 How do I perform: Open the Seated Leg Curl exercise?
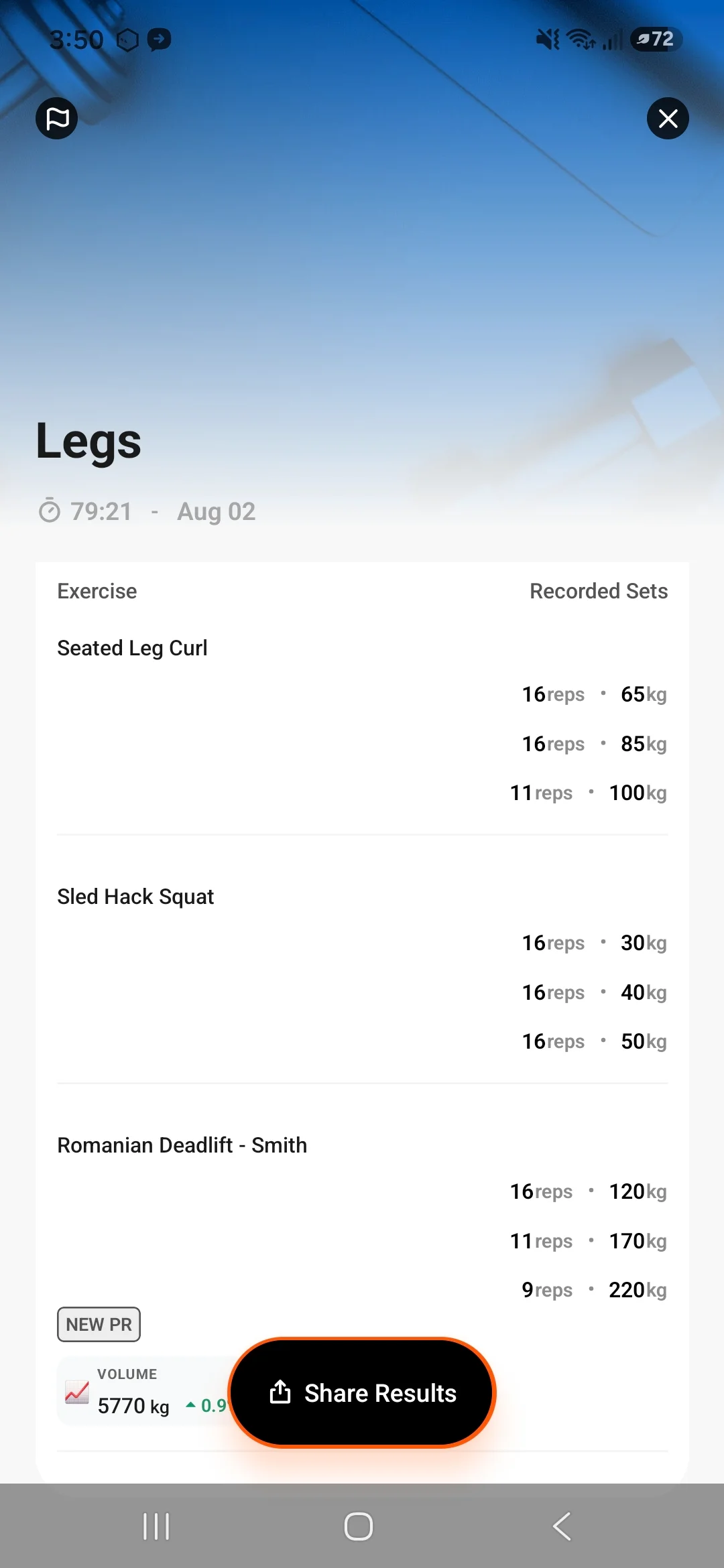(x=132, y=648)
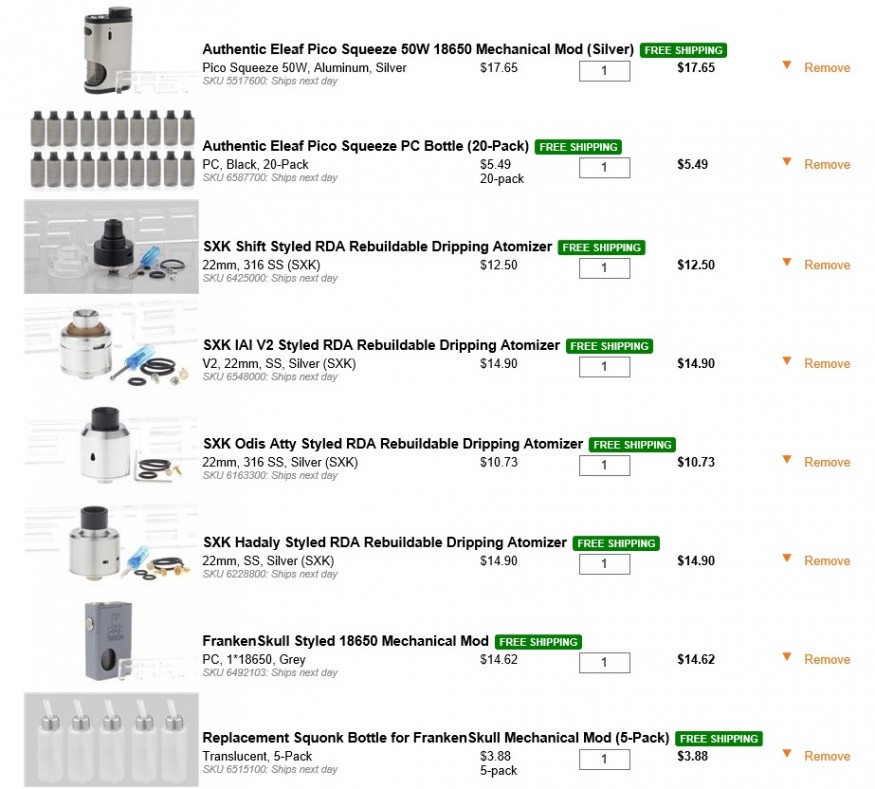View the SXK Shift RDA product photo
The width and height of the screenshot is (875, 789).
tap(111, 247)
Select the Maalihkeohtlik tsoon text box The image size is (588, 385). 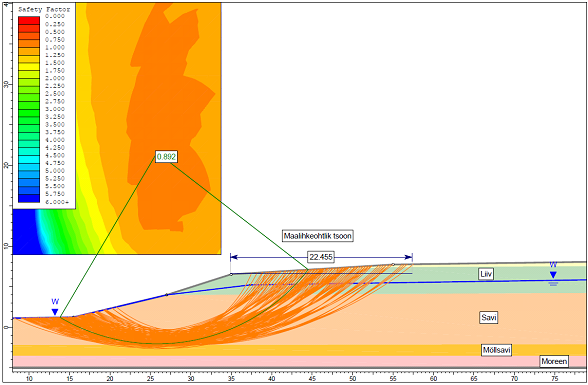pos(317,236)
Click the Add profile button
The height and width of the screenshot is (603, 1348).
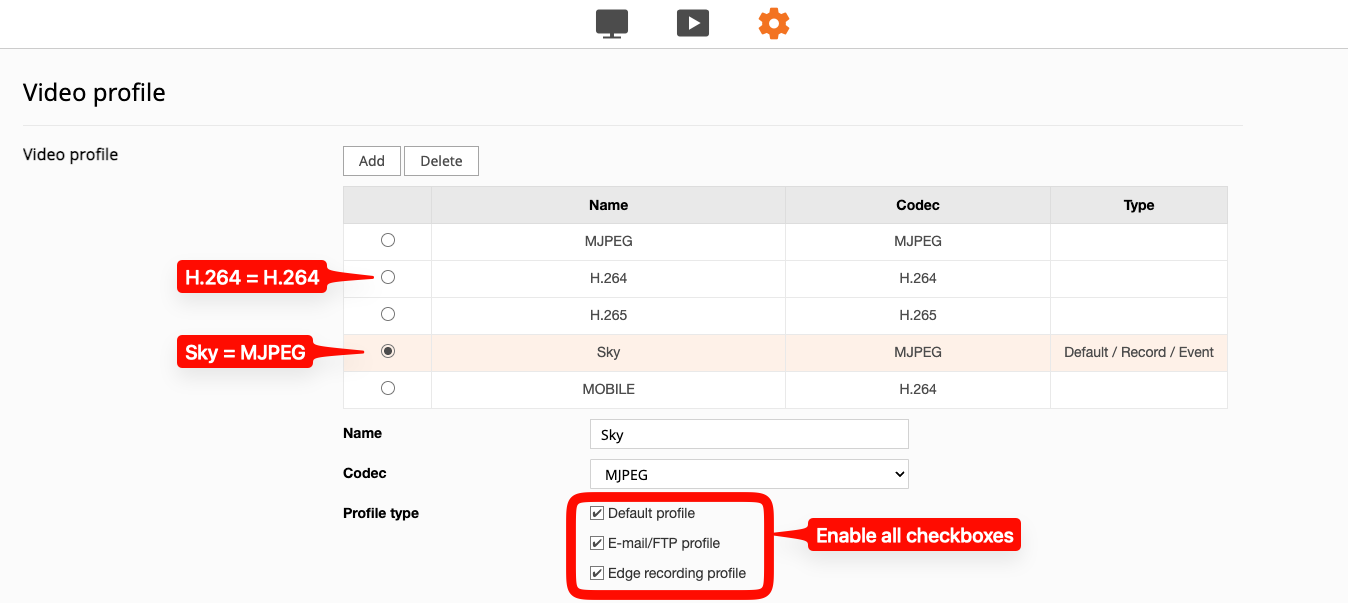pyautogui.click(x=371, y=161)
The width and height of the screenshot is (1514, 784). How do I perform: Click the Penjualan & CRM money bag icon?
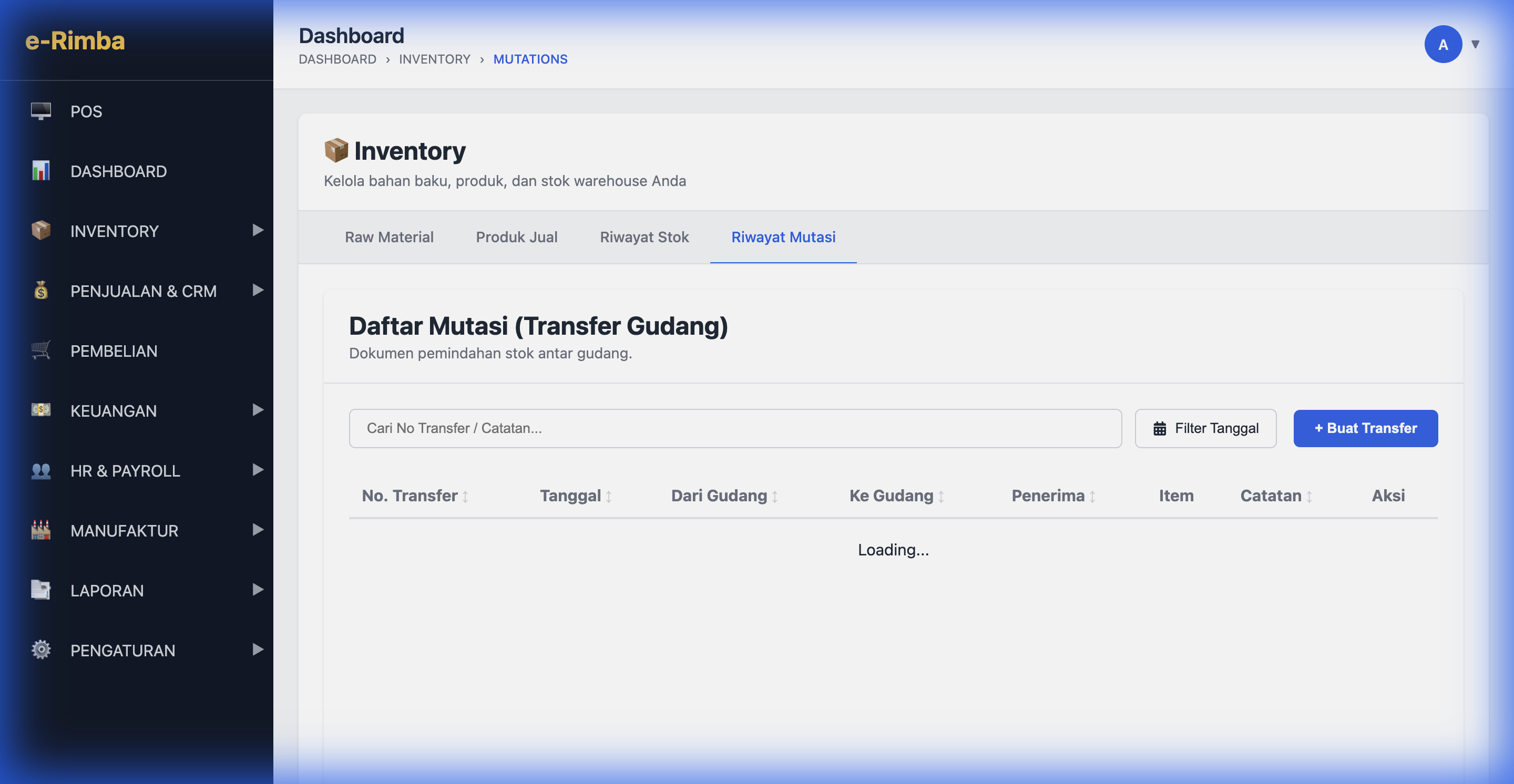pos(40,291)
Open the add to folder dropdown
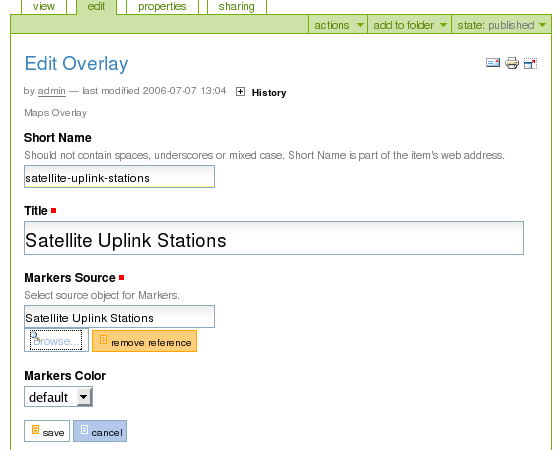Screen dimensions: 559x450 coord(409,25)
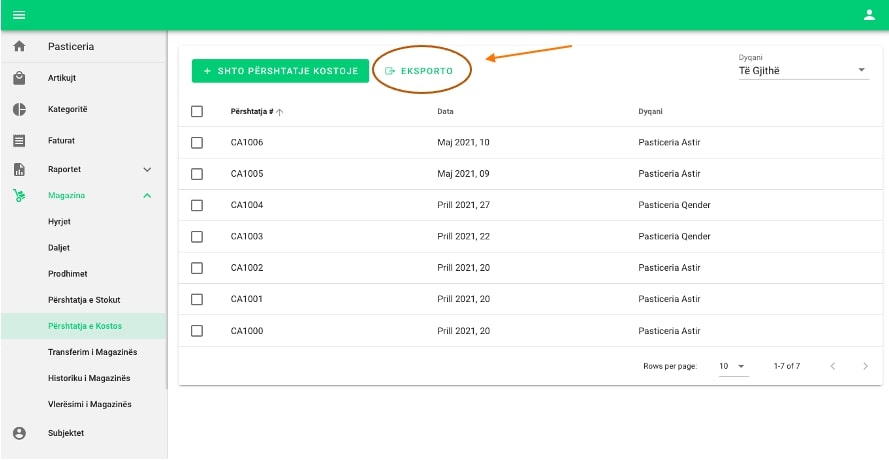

**Task brief**
Put the lines of the listing above into a numbered list, from the line containing "Click the Add profile button" through the end, inclusive. Skip blank lines and leave out the pictures.

**Expected answer**
1. Click the Add profile button
2. The height and width of the screenshot is (603, 1348).
3. pyautogui.click(x=371, y=161)
4. The width and height of the screenshot is (1514, 784). How do I perform: Click the Penjualan & CRM money bag icon?
5. pos(40,291)
6. Open the add to folder dropdown
7. Screen dimensions: 559x450 coord(409,25)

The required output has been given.